--- Document excerpt ---
William J. Byron

This unusually interesting book delivers on the promise of its subtitle. It tells the truly epic story of labor in America from the early 19th-century textile workers in the nation’s first industrial city, Lowell, Mass., to the November 1999 protests when the World Trade Organization met in Seattle. As Andy Stern, then president of the Service Workers International Union, observed amid the Seattle discontent, “Trade is global, capital is global, and labor too must become global.” But, as the award-winning author and historian Philip Dray asks toward the end of this very long story, “How would one begin to write some sort of global Wagner Act, an international baseline of workers’ rights, let alone enact and enforce it?”

Senator Robert F. Wagner is one of the names Dray lists on the last page of this book by way of rounding up the leading figures in the movement he chronicles so effectively. The list includes Eugene Debs, Mother Jones, Joseph Ettor, John Reed, Big Bill Haywood, Elizabeth Gurley Flynn, Carlo Tresca, Joe Hill, John L. Lewis, Jimmy Hoffa, George Meany and Walter Reuther.

The Molly Maguires and the Haymarket martyrs along with Triangle Shirtwaist and place names like Lynn and Lawrence in Massachusetts, Homestead in Pennsylvania, Pullman in Illinois, Trinidad in Colorado, the New York City waterfront and the farm fields of California also figure prominently in Dray’s narrative.

Franklin D. Roosevelt (whom Saul Alinsky saw as “an aristocrat with an intellectual sympathy for labor”) and his New Deal secretary of labor Frances Perkins (she thought the department should be called the “Department for Labor”) are likewise integral to this history.
--- Data excerpts ---
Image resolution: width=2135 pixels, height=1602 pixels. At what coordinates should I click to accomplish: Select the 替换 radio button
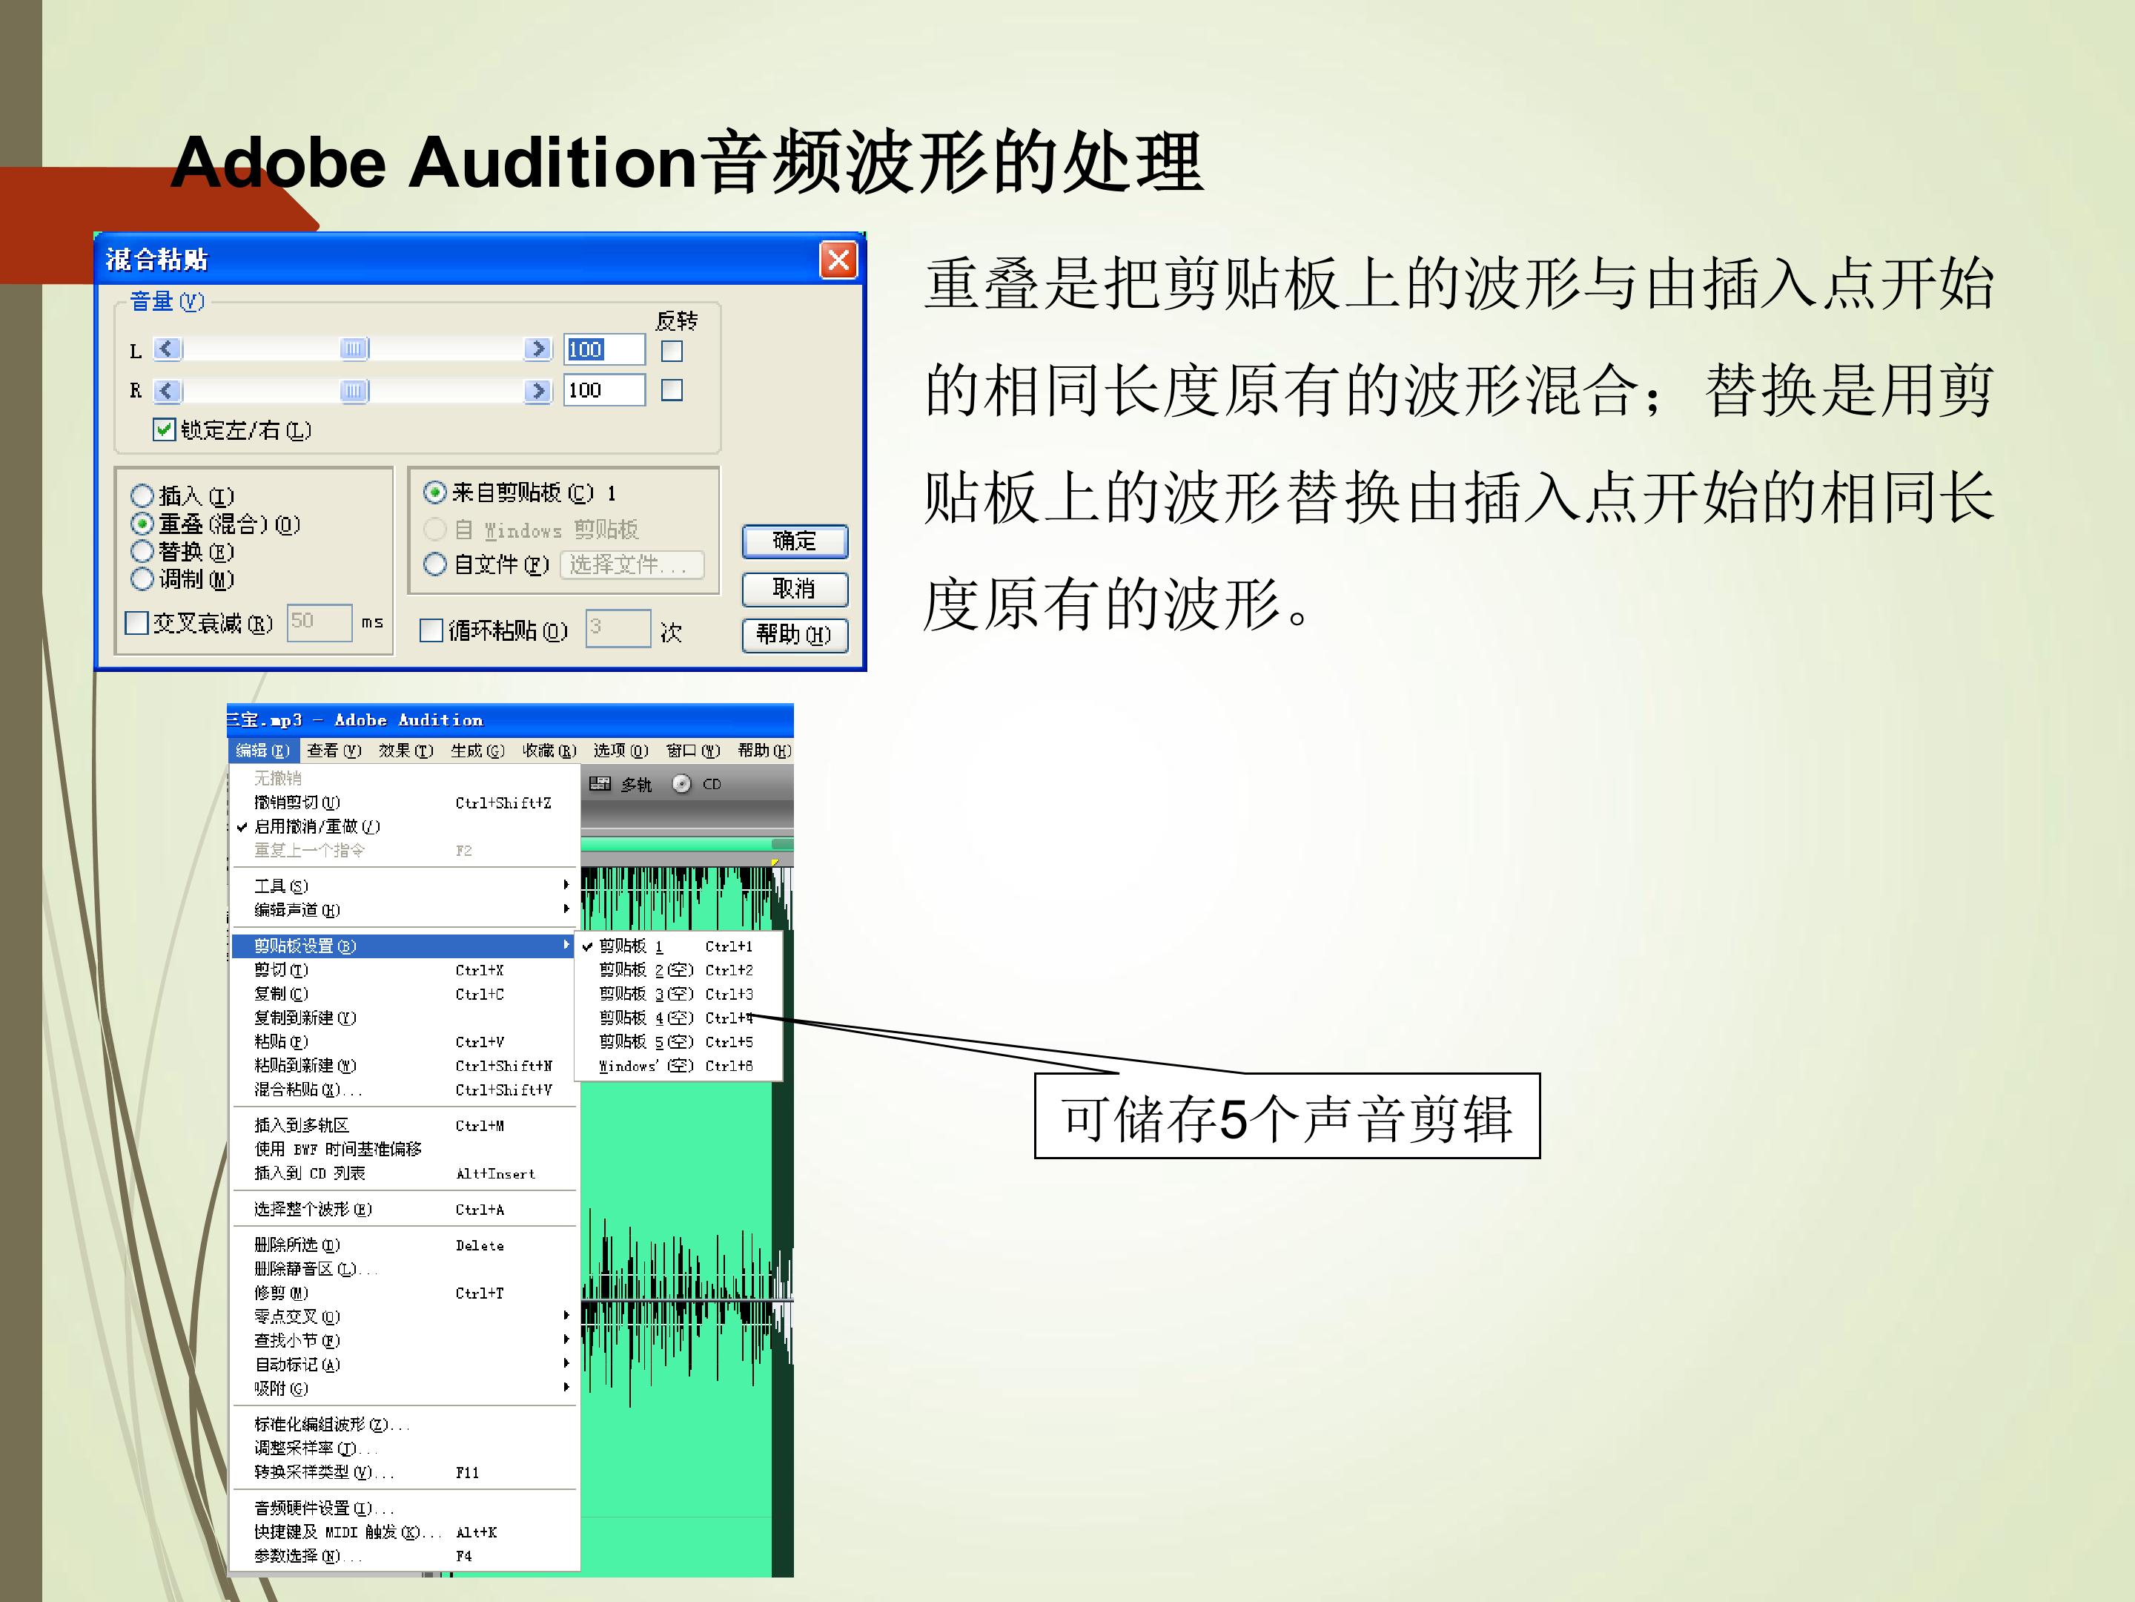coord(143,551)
---
--- Data excerpts ---
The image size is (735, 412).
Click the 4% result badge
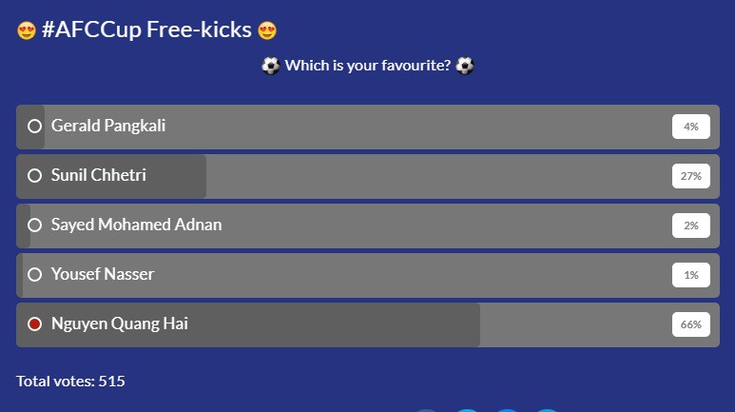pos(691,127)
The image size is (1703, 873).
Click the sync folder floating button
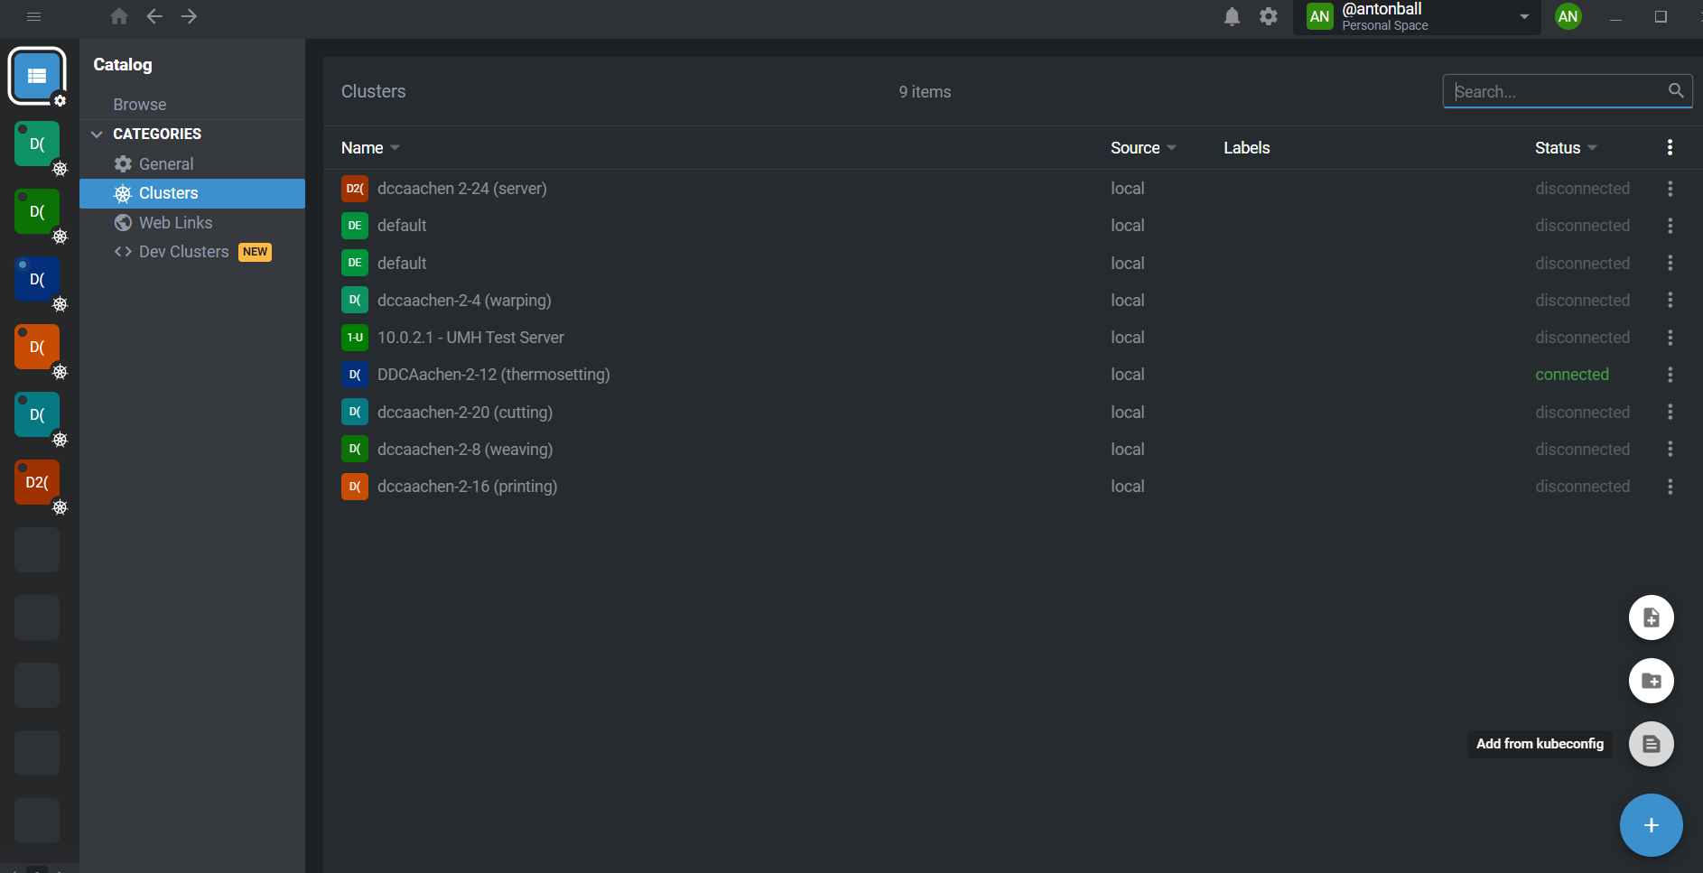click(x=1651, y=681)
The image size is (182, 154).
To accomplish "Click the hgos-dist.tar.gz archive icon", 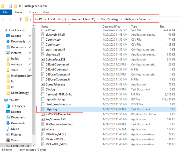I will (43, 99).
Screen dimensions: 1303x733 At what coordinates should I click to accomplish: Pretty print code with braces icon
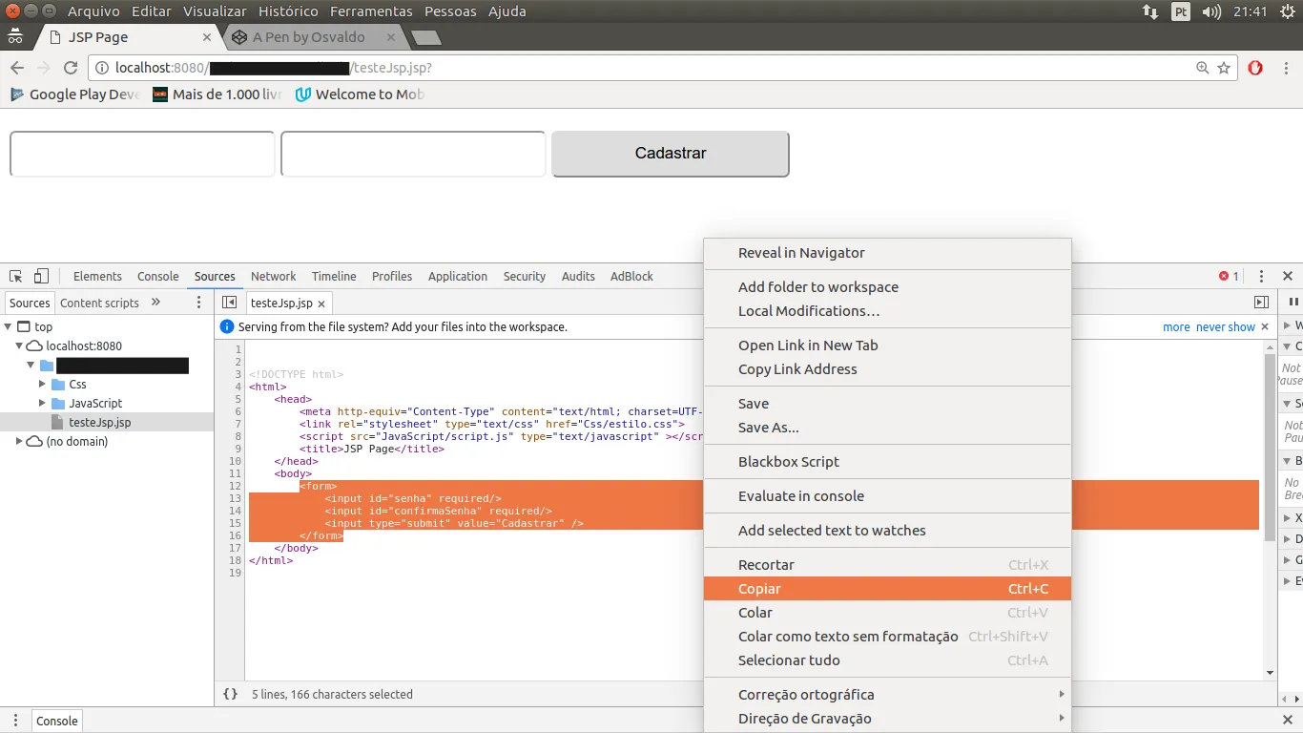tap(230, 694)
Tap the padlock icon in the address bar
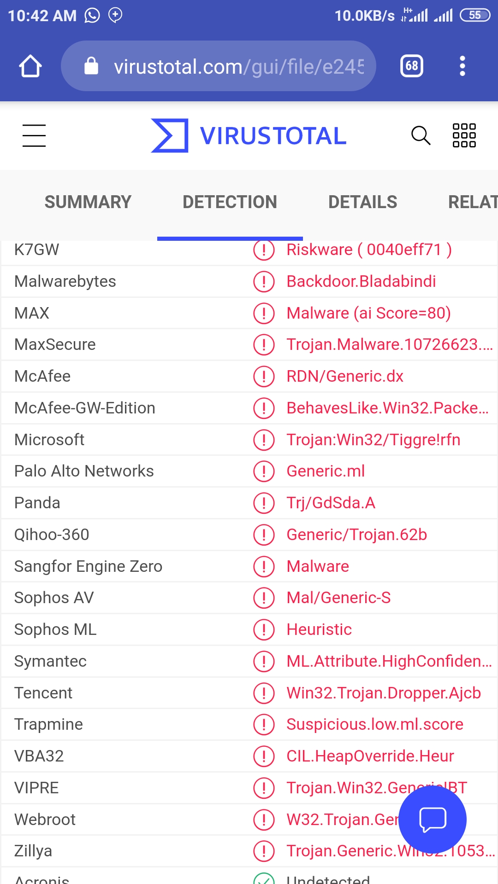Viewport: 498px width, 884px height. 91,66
---
--- Data excerpts ---
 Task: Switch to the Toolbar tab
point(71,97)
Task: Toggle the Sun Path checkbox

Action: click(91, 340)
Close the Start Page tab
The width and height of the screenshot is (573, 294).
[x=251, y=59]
---
▶ [Actions to take]:
**1.** According to the labor history book review, which city was the nation's first industrial city?
**2.** Continue the labor history book review after its last sentence.

▶ [Answer list]:
**1.** Lowell, Mass.

**2.**
An investment of several hours a day for a week or more will reward the interested reader with the context needed to interpret past economic, social and cultural trends in the United States, as well as a useful range finder to view the future. Dray is gentle in posing the challenge. He is not optimistic about the state of organized labor. Nor is he optimistic about the future, although he is an unapologetic admirer of what organized labor has done to protect human dignity and promote justice in the American workplace.

Sobering statistics enliven the record Dray provides. He notes the toll of workplace suffering that “has always been something of a hidden detail of the American work experience.” He cites the years 1880-1910, when as many as 10 thousand to 15 thousand American workers a year died in on-site accidents, not to mention the thousands more who were injured or sickened, mostly in mining and railroad work.

Readers will appreciate the author’s clarifications of many familiar but not necessarily fully understood aspects in the labor narrative. For instance, in its original usage with reference to the garment industry, sweatshop “was not a reference to the temperature in the workplace (although in summer that may have been appropriate) but rather the management practice of ‘sweating’ labor.” This meant assigning specific jobs on lots of garments to ever-smaller shops or units within the same factory. It also meant that manufacturing costs were “sweated” downward, to lower-level shop owners and floor supervisors. The workers themselves had to negotiate and renegotiate wages and production deadlines. This left many workers vulnerable and with little or no job security.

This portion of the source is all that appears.